---------- ENTRIES ----------

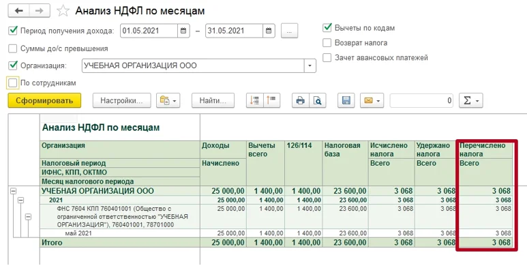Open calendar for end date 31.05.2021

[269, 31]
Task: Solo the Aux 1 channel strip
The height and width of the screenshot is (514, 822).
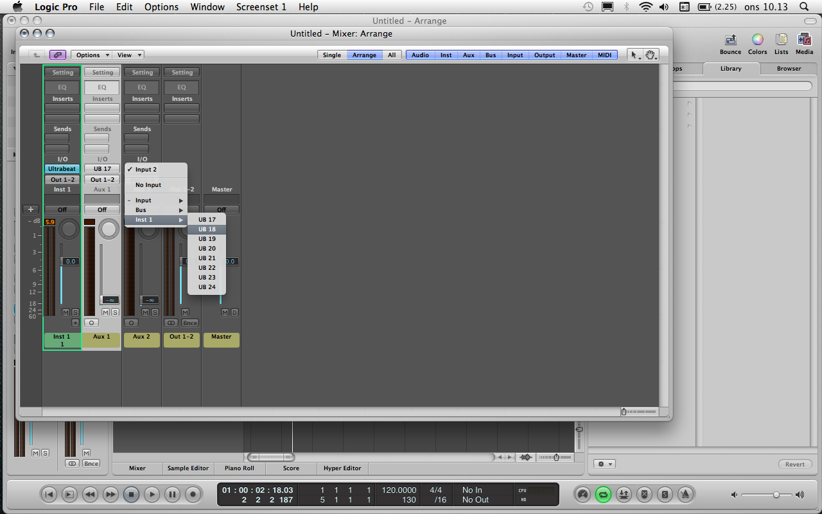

----------
---------- ENTRIES ----------

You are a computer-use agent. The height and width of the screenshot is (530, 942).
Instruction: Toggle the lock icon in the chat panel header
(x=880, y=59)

----------
---------- ENTRIES ----------

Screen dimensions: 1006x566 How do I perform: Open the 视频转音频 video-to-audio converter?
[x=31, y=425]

----------

DIRECTION:
Copy out everything from the line containing "You are a computer-use" down to the line containing "(x=880, y=59)" in the items above, including both of those lines and nothing else.

FULL ANSWER:
You are a computer-use agent. The height and width of the screenshot is (530, 942).
Instruction: Toggle the lock icon in the chat panel header
(x=880, y=59)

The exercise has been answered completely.